Scripture: Mark 7:24-30

Today, we begin a 3 week series on Christian “power”. For some Christians, though, power is nowhere in their vocabulary. Instead, they seem to only want to talk about humility, trust, grace, peace, and so on. And those are certainly Christian characteristics, but without a certain amount of power, how can we ever be humble? Without power, how can we trust? How can we discover and advocate for peace? How can we possibly show love to the majority of the people we come in contact with?
Power comes in many forms, and we will be looking at 3 of them. For today, we look at the power that comes to us in faith. Buell Kazee, a Southern writer and storyteller, once wrote:
Faith is not trusting God to get something; faith is trusting God when there seems to be nothing left. When everything is gone with no hope of restoration and when there is nothing on which to base your faith; then can you still trust God?
--Buell Kazee, Faith Is the Victory (Wheaton, IL: Tyndale, 1983), 149.

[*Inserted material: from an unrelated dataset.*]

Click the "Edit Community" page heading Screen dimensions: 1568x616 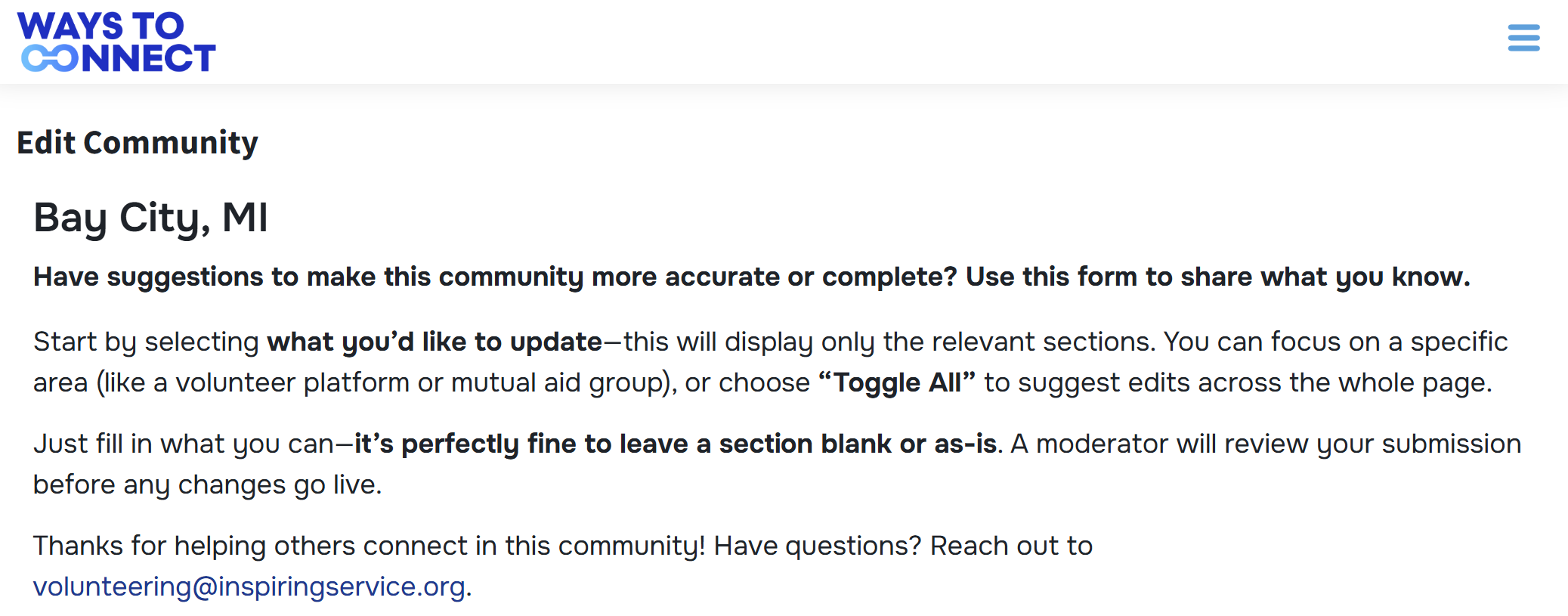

How about the folks who lost everything a year ago in that devastating flood, but somehow, retained the great faith to know that God is still a loving God? Power? Absolutely!
How about those who are suffering in oppression and persecution throughout the world, but continue to worship and praise the Living God? Power? You had better believe there is! Today, we consider the power of faith that was in one Gentile woman.

Read Mark 7:24-26

So why was Jesus even in Phoenicia? He left Judea, passed through Samaria, then through Galilee, and on to Tyre. It was a trip that was at least 100 miles long, and it took him into Gentile territory, of all places. Did he need a rest? A time away to pray and meditate? Perhaps it was something totally different, but scripture tells us that he didn’t want anyone to know that he was there. Good luck, Lord! It’s never happened before and it wasn’t going to happen this time, either! I expect that word began to spread as soon as he came into view of the town, and a certain woman – a Greek no less – came to him with a vital request for healing.

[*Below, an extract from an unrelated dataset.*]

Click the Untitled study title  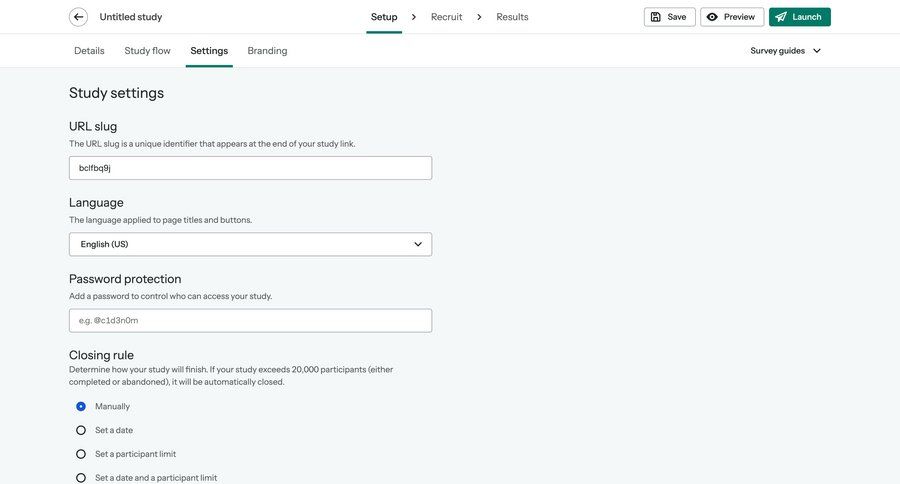(x=131, y=17)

A woman, a gentile woman, and probably a very poor woman at that, has the audacity to approach Jesus and fall at his feet in a worshipful posture. This was happening all the time – non Jews seemed, on average, to see Jesus in a much better light than the Judeans did.
When he healed the 10 lepers, who was the only one who came back to give Jesus honor? The Samaritan! (Luke 17:11-19) Who were some of his greatest evangelists? A Samaritan woman who he met at Jacob’s Well (John 4:1-42) and a Gentile man who he had freed from a legion of demons (Luke 8:26-39). And to the Pharisees chagrin, he tells a story about a Samaritan man who is far more loving of another than their fellow Jews were. (Luke 10:25-37)
Jesus had, without question, established a powerful relationship with Jews and non Jews alike, and the Jews didn’t like it and couldn’t understand why he did it. The Pharisees were disgusted by it, his disciples were embarrassed by it, and everyday Jews tried to ignore it. But regardless of what others thought about it, Jesus never distinguished between people – he loved them all, welcomed them all, taught them all, and healed them all.
And this makes his encounter with the Syro-Pheonician woman all the more strange.

Read Mark 7:27-30

Many commentaries and academics try to make sense of this passage by explaining that the woman, in faith, was able to change Jesus’ mind – to turn him away from his apparent demeaning words and thoughts. But if Jesus truly loved all people as much as we believe he did, can this really be what the exchange all about? Why does he seem to be heaping insults on this poor woman, who comes only to ask that her daughter be healed, if he loves her?

Good and right intentions can sometimes be muddled by what Garrison Keillor describes as “woofing”. He writes:
To know and to serve God, of course, is why we're here, a clear truth that, like the nose on your face, is near at hand and easily discernible but can make you dizzy if you try to focus on it hard. But a little faith will see you through. ... When [life] temporarily goes to the dogs, cats must learn to be circumspect - walk on fences, sleep in trees, and have faith that all this “woofing” is not the last word.
-- Garrison Keillor, On the Meaning of Life, in We Are Still Married (New York: Viking, 1989), as quoted in Tim Dearborn, Taste & See: Awakening Our Spiritual Senses (Downers Grove: Ill.: Intervarsity Press, 1996), 71.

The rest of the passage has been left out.